Our study has both strengths and limitations. Although different results might have been obtained in different populations, our sample was representative of the IMH&W cohort, was large and had a high prevalence of painful and non-painful morbidities, pain, and frailty, enabling detailed exploration of these relationships. Our sample had an approximately equal male to female distribution and included people from a range of socioeconomic backgrounds. However, IMH&W itself selectively recruited people with or at risk of frailty or musculoskeletal problems and displayed little ethnic diversity.

Different results might have been obtained using different frailty classification tools and future work should include other frailty classification tools to confirm our findings. IMH&W was a postal questionnaire survey and so it was not possible for us to use in-person measurement of gait speed and grip strength to classify frailty phenotype [3]. We modified the FRAIL classification criteria by removal of the illness item in order to investigate the role of morbidities in the relationship between pain and frailty. However, mFRAIL and FRAIL only classified 12 (3%) participants differently, suggesting that mFRAIL and FRAIL have similar validity for frailty classification. FRAIL has previously been shown to be a valid tool for frailty classification [4, 34], which performs comparably with other frailty tools [35, 36]. Our findings, however, suggest that mFRAIL and FRAIL might not fully describe frailty, and other frailty classifications might give different results.

We obtained similar findings using two different pain measurement tools (Pain Rating Index and NRS). However, pain is a complex, multidimensional symptom and other pain measurement tools could give different results. It remains possible that aspects of pain (e.g., lower limb joint pain) result in an overclassification of frailty due to the inclusion in frailty classification tools of physical activity.
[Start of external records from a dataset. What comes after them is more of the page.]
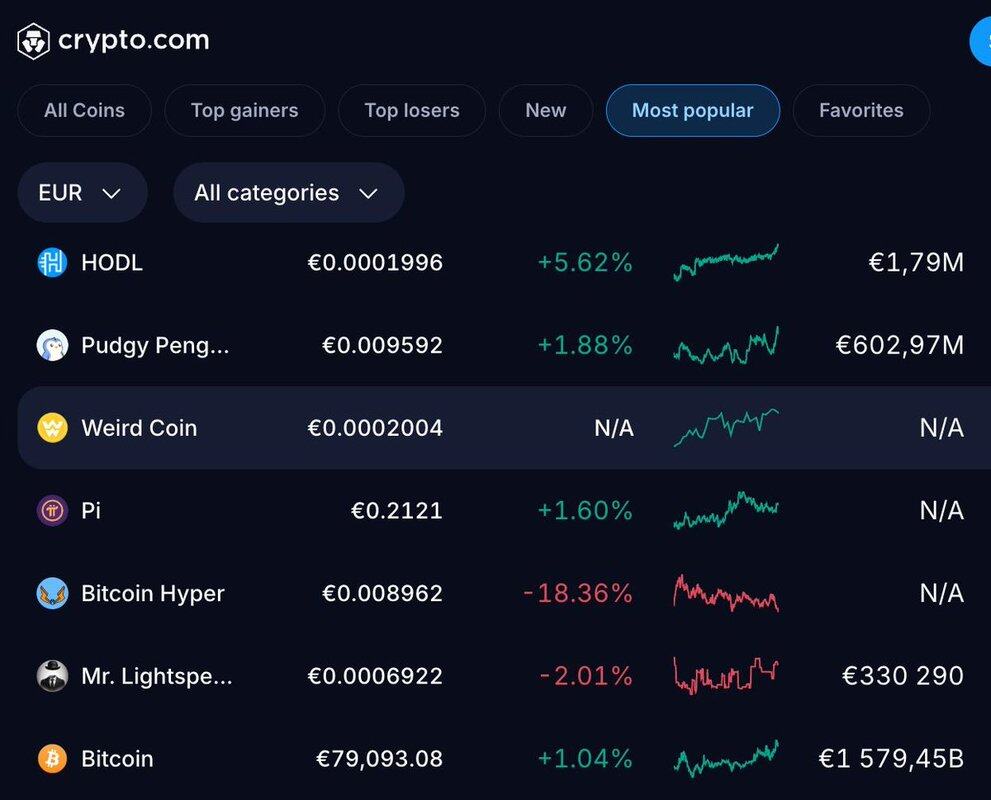This screenshot has width=991, height=800.
Task: Click the blue circular button at top right
Action: pos(982,42)
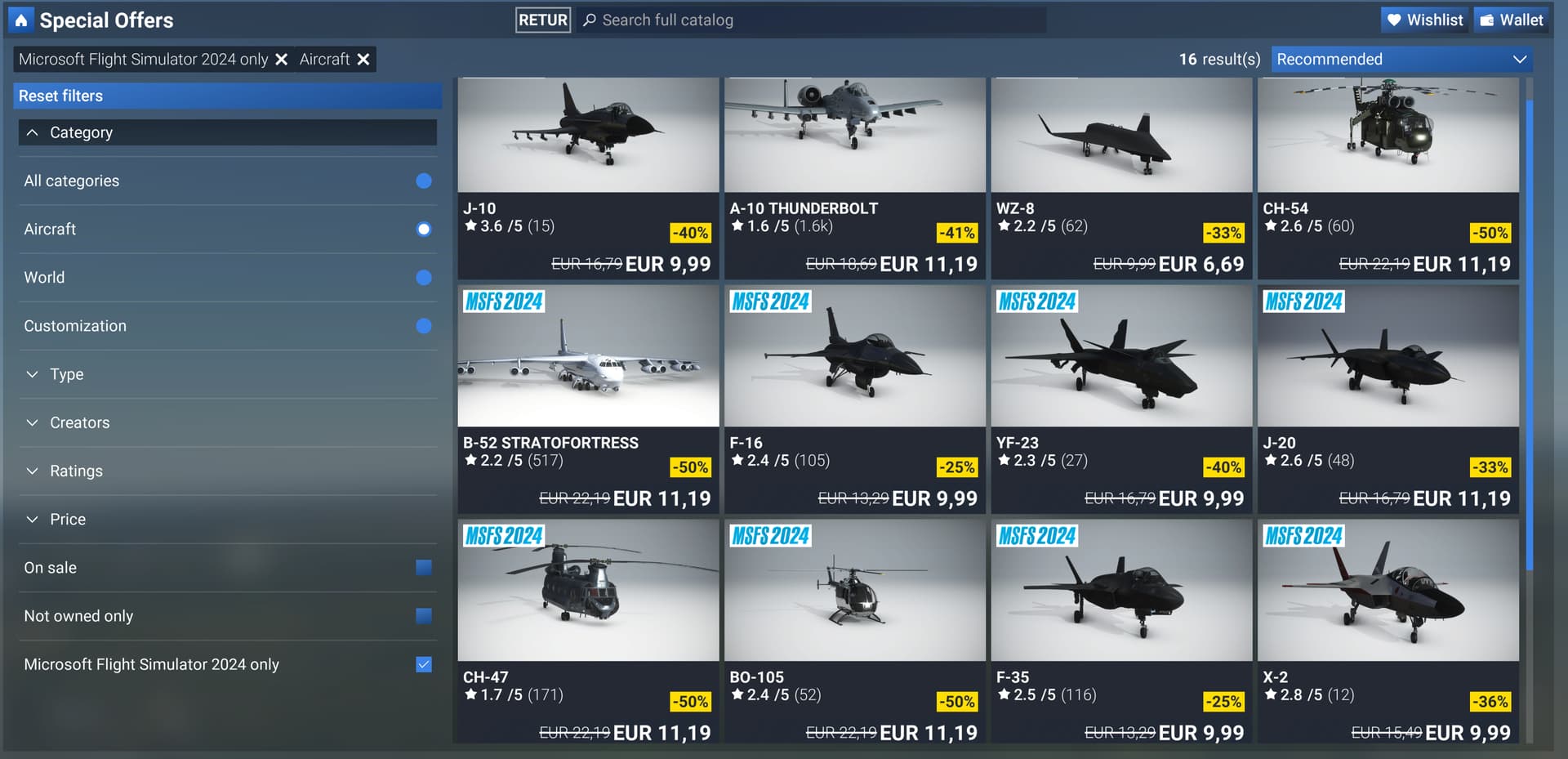
Task: Collapse the Category filter section
Action: pos(228,132)
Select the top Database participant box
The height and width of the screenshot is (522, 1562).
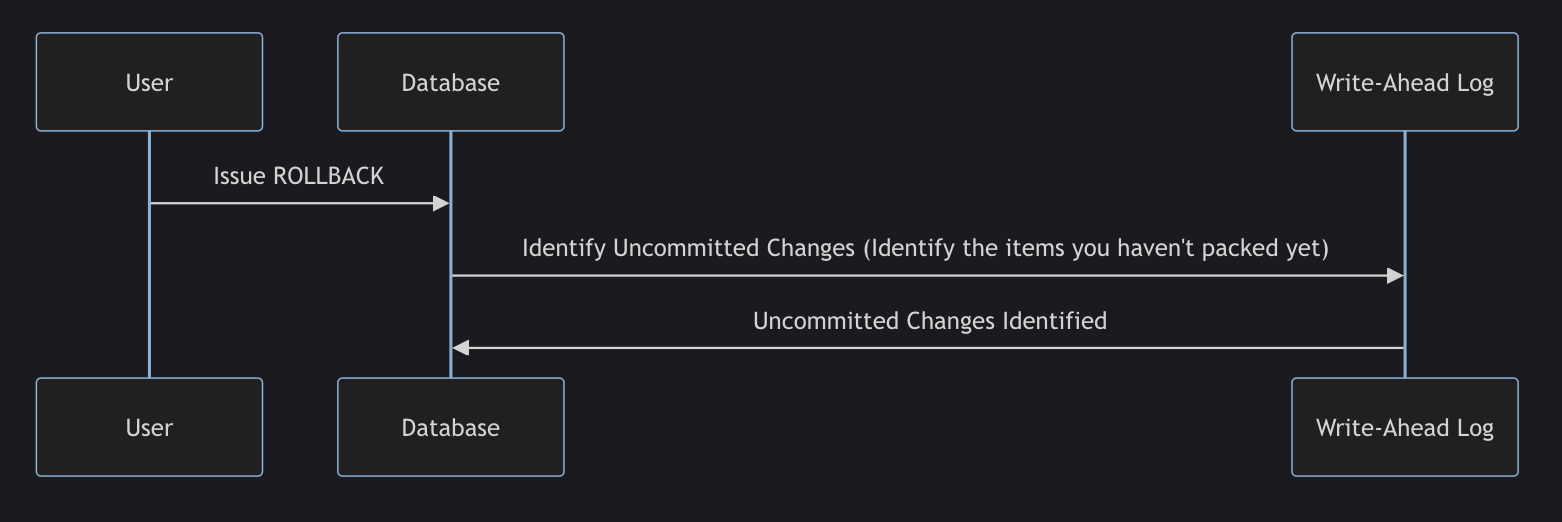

A strength of our study is that we found an association between pain and frailty, even after using an extensive list of morbidities to measure morbidity counts. We acknowledge the imprecision of classifying morbidities as either painful or non-painful using IASP criteria for conditions where pain management should be considered. Pain may be reported in conditions such as stroke that were classified as non-painful. Future research might assess effects of differentially weighting specific morbidities, although our findings suggest that weighting painful and non-painful morbidities differently would be unlikely to substantially affect frailty classification, nor the association of pain with frailty.

We acknowledge the risk of residual confounding due to the inclusion of inter-correlated variables in our multivariable models.

Longitudinal and interventional study designs are required to determine causality of the relationships we observed between pain, morbidities, and frailty. Future research should explore mechanisms by which pain might lead to frailty, for example by reducing physical activity, impairing appetite and nutrition, or through neuro-endocrine dysregulation. Randomised controlled trials would be required to test whether interventions that improve pain (even if not directly addressing underlying morbidities) can prevent or reverse frailty. A range of interventions that can reduce chronic pain (e.g., psychological, pharmacological, surgical, physical) might be explored in populations with or at risk of frailty, aiming not only to reduce pain, but also to facilitate transition to a non-frail state, or prevent transition into frailty.

In conclusion, chronic pain and multi-morbidity are both associated with frailty. The relationship of pain with frailty cannot be explained by morbidities, and the relationship between morbidities and frailty is not explained solely by pain. Further research is required to understand the complex relationship between pain and frailty. Interventions to mitigate the effect of chronic pain upon frailty should not be focussed solely upon treating underlying morbidities, but also manage chronic pain irrespective of its aetiology.